Tenemos lío catalán y español para rato. Aquí no se mueve nada ni nadie. Bueno, sí, Puigdemont ha viajado a Copenhague y Rajoy a Castellón. Uno ha insistido en que la sombra de Franco es alargada y el otro en que a los españoles nos va mejor cuando viajamos en el mismo tren. Bien es verdad que Rajoy inauguraba el ave Madrid-Castellón y ha llegado con casi veinte minutos de retraso. O sea que ¿señal del cielo, casualidad incómoda? da igual, porque el presidente del gobierno mantiene su propia velocidad de crucero bajo la máxima: ley, ley y sólo ley.

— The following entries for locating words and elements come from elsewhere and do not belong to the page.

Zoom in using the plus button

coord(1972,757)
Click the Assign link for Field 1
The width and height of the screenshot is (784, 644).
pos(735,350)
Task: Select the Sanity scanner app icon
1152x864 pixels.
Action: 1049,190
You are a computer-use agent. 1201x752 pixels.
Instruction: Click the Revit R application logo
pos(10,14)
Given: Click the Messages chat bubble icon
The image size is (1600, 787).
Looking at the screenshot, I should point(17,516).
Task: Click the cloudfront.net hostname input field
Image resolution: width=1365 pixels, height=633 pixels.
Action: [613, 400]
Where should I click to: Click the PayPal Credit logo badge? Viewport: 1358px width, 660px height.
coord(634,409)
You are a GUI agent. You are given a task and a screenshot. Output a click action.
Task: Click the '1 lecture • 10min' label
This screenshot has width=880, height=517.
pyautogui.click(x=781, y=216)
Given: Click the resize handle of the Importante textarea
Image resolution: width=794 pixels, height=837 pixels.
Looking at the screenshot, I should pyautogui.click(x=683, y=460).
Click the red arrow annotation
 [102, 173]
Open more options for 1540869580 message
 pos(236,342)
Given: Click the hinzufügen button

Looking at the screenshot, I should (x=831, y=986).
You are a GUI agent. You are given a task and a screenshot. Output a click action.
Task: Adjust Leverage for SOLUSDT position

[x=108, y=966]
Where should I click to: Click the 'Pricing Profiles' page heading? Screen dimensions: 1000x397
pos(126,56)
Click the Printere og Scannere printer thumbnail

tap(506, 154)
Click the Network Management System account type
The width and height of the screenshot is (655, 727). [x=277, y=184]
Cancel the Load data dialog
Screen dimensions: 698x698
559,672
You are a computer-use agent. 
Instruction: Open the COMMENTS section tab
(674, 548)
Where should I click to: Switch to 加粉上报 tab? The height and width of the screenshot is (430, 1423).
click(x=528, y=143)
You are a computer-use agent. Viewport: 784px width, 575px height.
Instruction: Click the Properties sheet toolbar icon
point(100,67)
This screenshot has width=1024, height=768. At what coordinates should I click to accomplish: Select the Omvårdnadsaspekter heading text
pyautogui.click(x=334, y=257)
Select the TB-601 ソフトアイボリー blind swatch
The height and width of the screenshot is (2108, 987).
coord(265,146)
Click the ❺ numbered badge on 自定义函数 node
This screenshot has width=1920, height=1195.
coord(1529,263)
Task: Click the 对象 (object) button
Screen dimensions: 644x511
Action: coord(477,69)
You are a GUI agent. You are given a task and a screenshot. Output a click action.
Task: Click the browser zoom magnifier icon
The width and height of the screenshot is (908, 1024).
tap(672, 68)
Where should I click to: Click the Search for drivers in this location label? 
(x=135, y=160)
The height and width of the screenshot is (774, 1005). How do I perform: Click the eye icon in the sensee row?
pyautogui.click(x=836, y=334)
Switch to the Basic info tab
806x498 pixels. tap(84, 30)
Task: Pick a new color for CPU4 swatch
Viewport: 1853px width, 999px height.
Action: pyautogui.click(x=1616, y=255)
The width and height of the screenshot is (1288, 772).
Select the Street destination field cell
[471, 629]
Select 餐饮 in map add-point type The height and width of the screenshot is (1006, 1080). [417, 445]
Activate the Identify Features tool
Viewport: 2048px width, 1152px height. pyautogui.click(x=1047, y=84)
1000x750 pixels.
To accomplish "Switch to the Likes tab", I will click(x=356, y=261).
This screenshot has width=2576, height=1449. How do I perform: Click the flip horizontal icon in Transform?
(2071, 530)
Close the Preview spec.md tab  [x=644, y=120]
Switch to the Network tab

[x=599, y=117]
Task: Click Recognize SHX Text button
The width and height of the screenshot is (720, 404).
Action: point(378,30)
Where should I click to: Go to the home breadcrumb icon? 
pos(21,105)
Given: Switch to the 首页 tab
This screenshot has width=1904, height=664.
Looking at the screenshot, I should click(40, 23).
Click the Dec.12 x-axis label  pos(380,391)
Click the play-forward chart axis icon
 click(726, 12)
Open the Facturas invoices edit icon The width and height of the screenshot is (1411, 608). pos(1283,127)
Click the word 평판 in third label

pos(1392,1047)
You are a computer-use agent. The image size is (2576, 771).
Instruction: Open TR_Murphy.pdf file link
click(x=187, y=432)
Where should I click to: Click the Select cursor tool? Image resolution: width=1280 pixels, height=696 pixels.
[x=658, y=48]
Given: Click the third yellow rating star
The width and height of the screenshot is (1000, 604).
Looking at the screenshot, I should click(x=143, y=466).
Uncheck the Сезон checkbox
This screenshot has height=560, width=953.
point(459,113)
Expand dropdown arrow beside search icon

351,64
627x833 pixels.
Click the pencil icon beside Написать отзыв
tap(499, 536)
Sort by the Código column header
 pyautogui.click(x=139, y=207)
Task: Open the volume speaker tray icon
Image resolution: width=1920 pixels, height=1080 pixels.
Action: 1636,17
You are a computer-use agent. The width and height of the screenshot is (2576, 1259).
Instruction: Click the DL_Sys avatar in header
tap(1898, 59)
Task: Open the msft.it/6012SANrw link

Por eso el tribunal supremo sigue también su propio ritmo, puede permitirse el lujo de ignorar el viaje a Dinamarca de Puigdemont y mantiene en la cárcel, de forma preventiva, a varios líderes independentistas en una situación que a ojos de bastante gente –dentro y fuera de catalunya– tiene toda la pinta de un escarmiento exagerado, por no llamarlo directamente escándalo.
Así lo veo yo. Sí, porque esto además le permite a Puigdemont alimentar el discurso del agravio, de la persecución, de la incomprensión, del enemigo español y así seguimos. ¿Y por qué les cuento todo esto si más o menos ya lo saben? Pues por algo muy sencillo: porque el hecho de que este asunto nos aburra y nos cabree –a cada uno por razones distintas– a partes iguales, no va a hacer que desaparezca el problema.
Así que a los optimistas antropológicos, a los mal llamados equidistantes, y a los que no comulgamos ni con la ilegalidad flagrante ni con las porras y los jueces como sustitutos de la política, bueno, pues tendremos que comernos el optimismo –y más cosas– pero nos queda el derecho al pataleo; y a decir lo que pensamos. Y yo, personalmente, no pienso renunciar a eso.